Borrowing $10,000 for one year at a rate of 12% utilizing “monthly compounding” (read: the monthly interest factor is 1%) is the example I will use. A negative amortization schedule where all payments are set to zero, generates a grid of Future Values by way of Fibonacci’s famous equation,

FV=PV (1+i)^n

where “i” is the interest factor and “n” is the number of periods. If “n” is in months then “i” is the monthly interest factor. This is one of the simplest of algebraic equations and the least understood by many people. What that equation means is, if i = .01 and n = 12 then 1.01 multiplied by itself 12 times equals 1.126825

When discussing a loan or mortgage the “i” is the monthly interest factor used to calculate the interest due at the end of each month. When discussing a savings account or an account where you deposit money each month, with the option of true monthly compounding, the “i” is the monthly interest factor that is truly generating compound interest (interest on interest). This is where the confusion starts. The expression “monthly compounding” describes how the numerical value of the interest factor is calculated and is really only informative in the case of an investment growing by compounding. BUT for some strange reason, it is always included in legal borrowing documents. You are not paying compound interest on a loan or mortgage if you make all your payments on time. You are paying simple interest.

This was a long way to travel to demonstrate that a nominal annual interest rate of 12% with “monthly compounding” is equivalent to an annual interest rate of 12.6825% with annual compounding. They both yield the same amount of money, $11,268.25 at the end of the year. In Financial circles, the annual interest rate with annual compounding is usually called the EFFECTIVE INTEREST RATE (EIR). If two loans or investments have the same EIR they are identical and therefore one does not need any further information.

To repeat, … in a mortgage or a loan, the type of compounding stated, determines the numerical value of the interest factor for a specific period of time. If the period of time is a year then an annual interest rate of 12.6825% on a $10,000 investment (PV) will be worth $11,268.25 (FV) one year in the future. If the period of time is a month then a monthly rate of 1% compounds your $10,000 investment into a value of $11,268.25 after 12 months. Fibonacci’s equation is a way of calculating the annual rate which is also usually called the EIR, which is based upon a yearly period of time. This was a long way to go in this example but it is essential in order to understand the credit card calculation to see if it exceeds the criminal interest rate. Once the proper period of time is used in the PV/FV equation, the EIR can be calculated.

The question that nobody wants to address is “the proper period of time”.

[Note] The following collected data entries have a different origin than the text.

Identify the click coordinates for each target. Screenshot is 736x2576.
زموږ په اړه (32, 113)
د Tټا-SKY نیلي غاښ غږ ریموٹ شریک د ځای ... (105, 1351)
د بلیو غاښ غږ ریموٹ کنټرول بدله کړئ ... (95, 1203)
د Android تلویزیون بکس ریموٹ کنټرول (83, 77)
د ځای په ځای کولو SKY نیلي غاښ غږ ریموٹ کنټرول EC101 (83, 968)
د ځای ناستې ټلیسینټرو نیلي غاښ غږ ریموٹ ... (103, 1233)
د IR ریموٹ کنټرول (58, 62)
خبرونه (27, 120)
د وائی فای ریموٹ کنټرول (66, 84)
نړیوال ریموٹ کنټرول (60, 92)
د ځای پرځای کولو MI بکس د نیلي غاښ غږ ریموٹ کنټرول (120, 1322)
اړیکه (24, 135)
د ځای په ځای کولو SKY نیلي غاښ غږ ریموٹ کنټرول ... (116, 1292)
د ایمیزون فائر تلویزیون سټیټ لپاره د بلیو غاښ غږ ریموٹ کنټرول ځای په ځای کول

I was one day late on my credit card payment. My balance was $600.17
They charged me $14.25 for being one day late on a balance of $600.17. Looking at the period as one day the EIR I was charged was over a half a million percent. Looking at the period of one month (30 days) the EIR is 102.2% which is well over the Criminal Rate. Because I was such a good customer and I usually paid on time they credited my account for the interest charge.

Another way of looking at this one day late examples methodology is as follows.

What if you borrowed $10,000 and at the end of the year the lender told you that you owed him $10,000 plus $1.268.25 in interest. The number of periods is one year. The PV equals $10,000. The FV equals $11,268.25

The calculated interest rate per period is 12.6825%.